In the essay about the Nelly concert, which orchestra does Stephanie say Nelly is playing with?

= Document section =
---------------
In a week of pain and loss, the Midwest rapper delivered a much-needed spectacle

I first heard the news from my friend Stephanie, tucked into a corner table at a diner in Columbus, Ohio, around the middle of last week. Stephanie is one of my most vital friends, the one who has a working knowledge of what mostly forgotten rap and R&B musicians from the years 1996 through 2006 are doing now. If Jagged Edge is playing a bowling alley, or if there is a LSG reunion, she knows well before I do. Even so, when she matter-of-factly told me, “Yeah, Nelly is playing with the Columbus Symphony Orchestra,” I found it entirely unbelievable. Yet I soon discovered that what Stephanie had told me was true, and that the concert was happening on my last night in town. I have never, in all of my years consuming live music, made a ticket purchase more quickly or confidently, barely even looking at or registering cost.
---------------
(Items from a dataset)
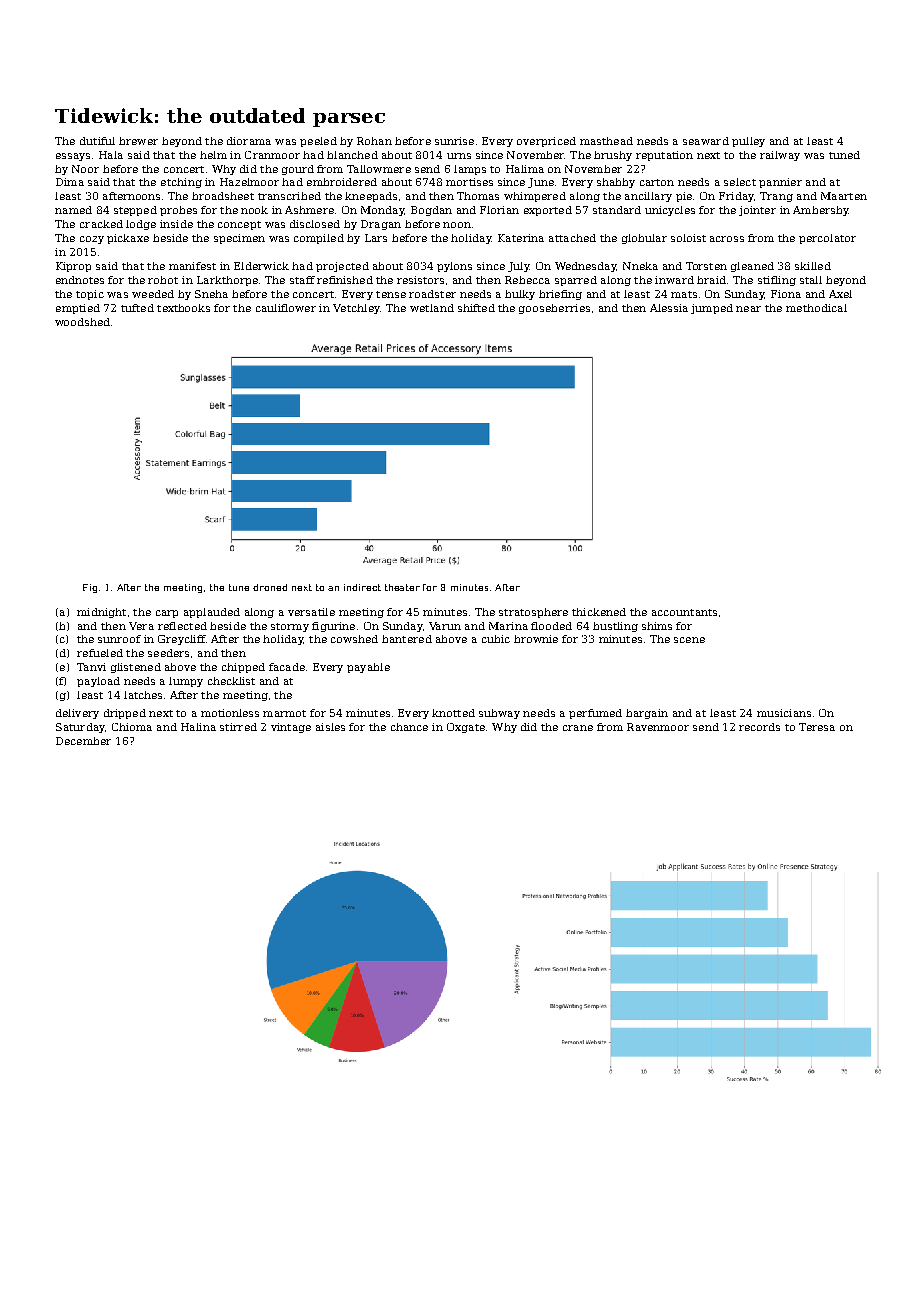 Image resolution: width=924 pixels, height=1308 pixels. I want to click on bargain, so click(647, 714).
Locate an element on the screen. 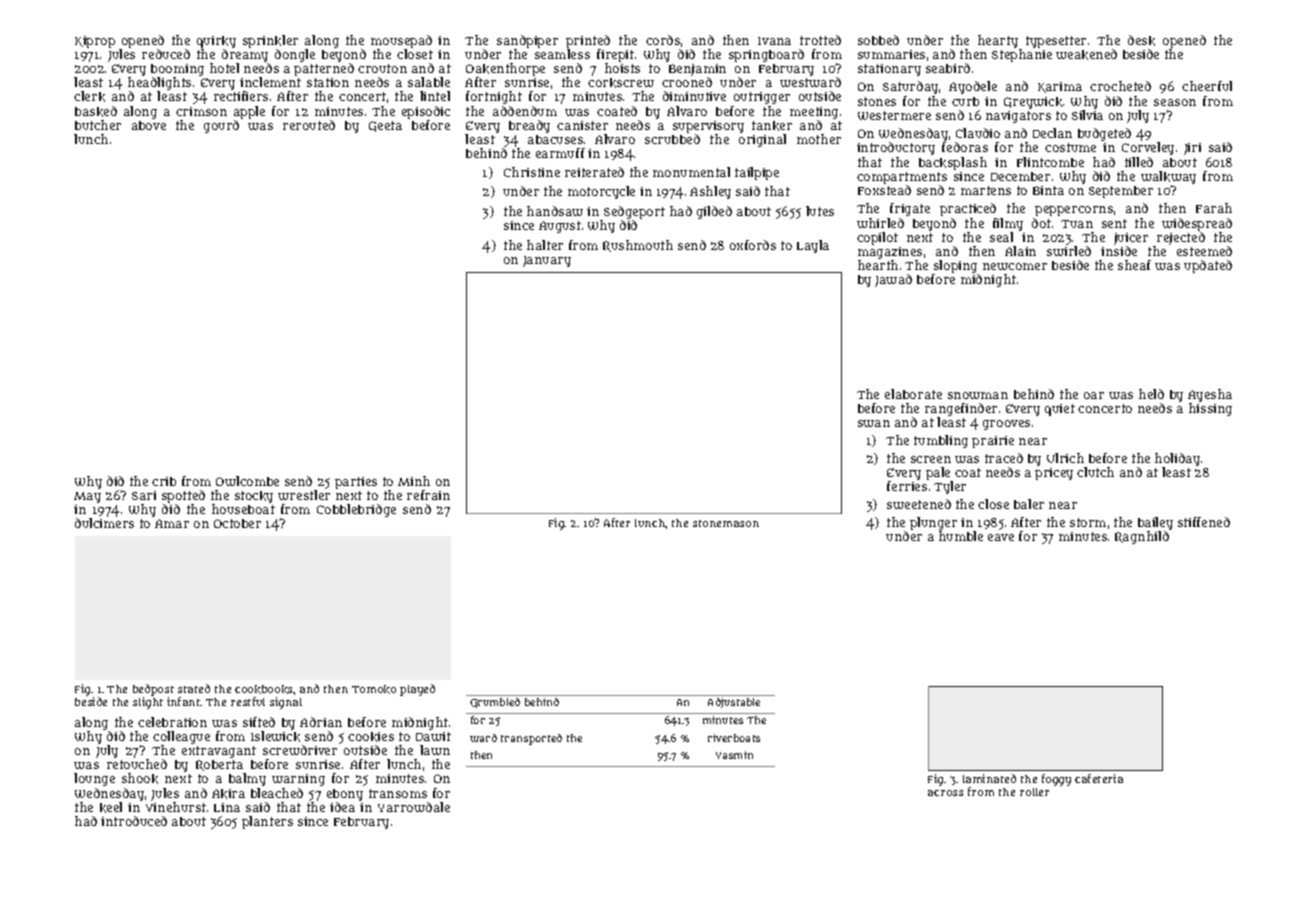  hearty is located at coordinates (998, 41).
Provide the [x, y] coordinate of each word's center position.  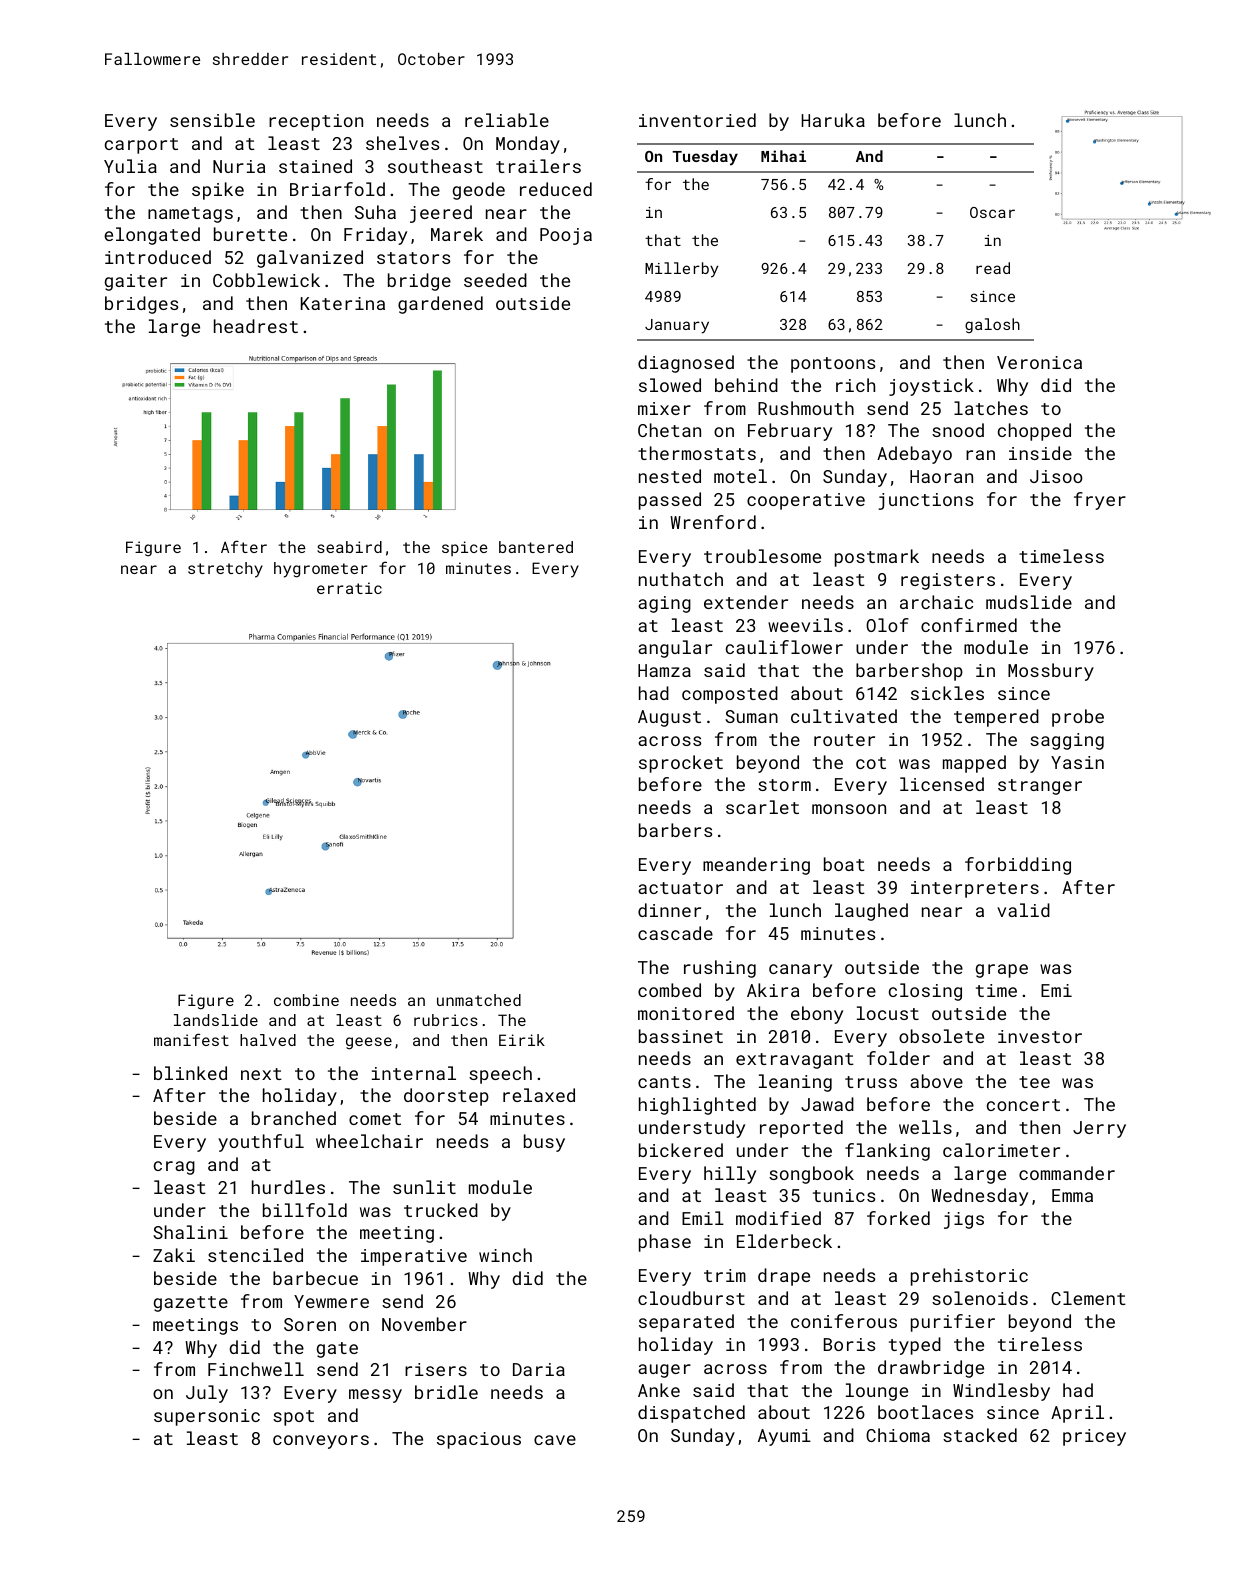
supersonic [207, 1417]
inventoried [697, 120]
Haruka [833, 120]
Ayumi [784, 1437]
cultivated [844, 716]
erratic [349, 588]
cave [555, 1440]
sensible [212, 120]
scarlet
---------------
= The solution =
The Columbus Symphony Orchestra.